De hecho, la primera marca trasnacional de que tenemos noticia, el emporio exportador de vinos de Lucio Sestio —cuyo nombre mencionan ánforas de naufragios y una sátira poética de Horacio—, se construyó a partir de la enorme demanda del producto en Los Oppida del Ródano, como Bibracte —Mont Beuvray—, Cenabum —Orleáns— o Avaricum — Bourges—, lo que denota el nivel de integración cultural y comercial al mundo Mediterráneo.
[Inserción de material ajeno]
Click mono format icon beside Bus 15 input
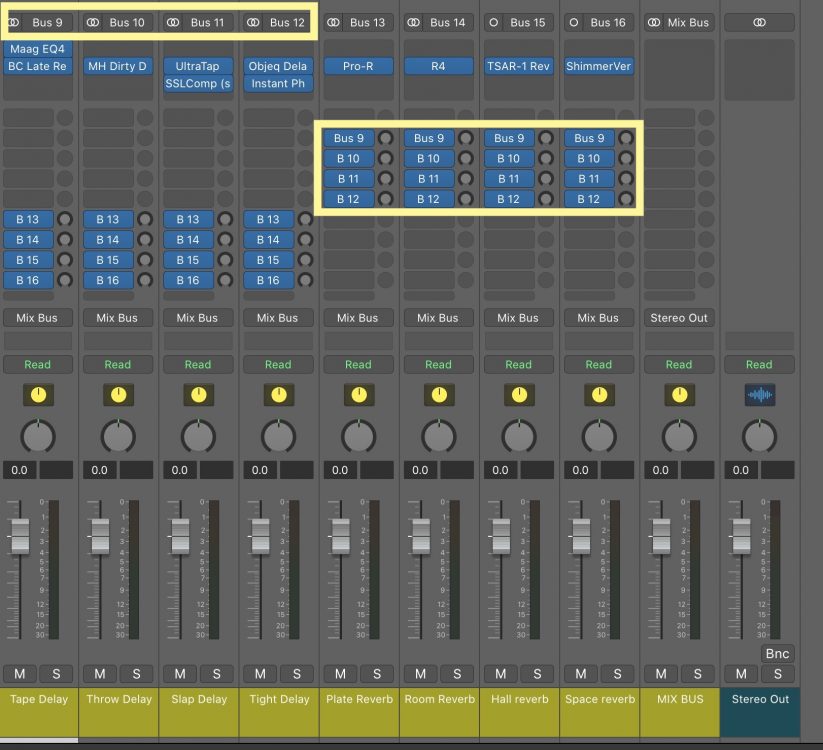494,22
El historiador Diódoro de Sicilia —que no podría haber sabido de los cultivos de vid en Champaña, Coñac o Burdeos— hace constar:

«debido a que la temperatura ambiente se ve afectada por el exceso de frío, la Galia no produce ni vino ni aceite. […] Al ser muy aficionados al vino, los galos beben hasta saciarse el vino sin rebajar, importado por los comerciantes itálicos —siempre tan aficionados al dinero—, se emborrachan y son presa del sueño o del delirio».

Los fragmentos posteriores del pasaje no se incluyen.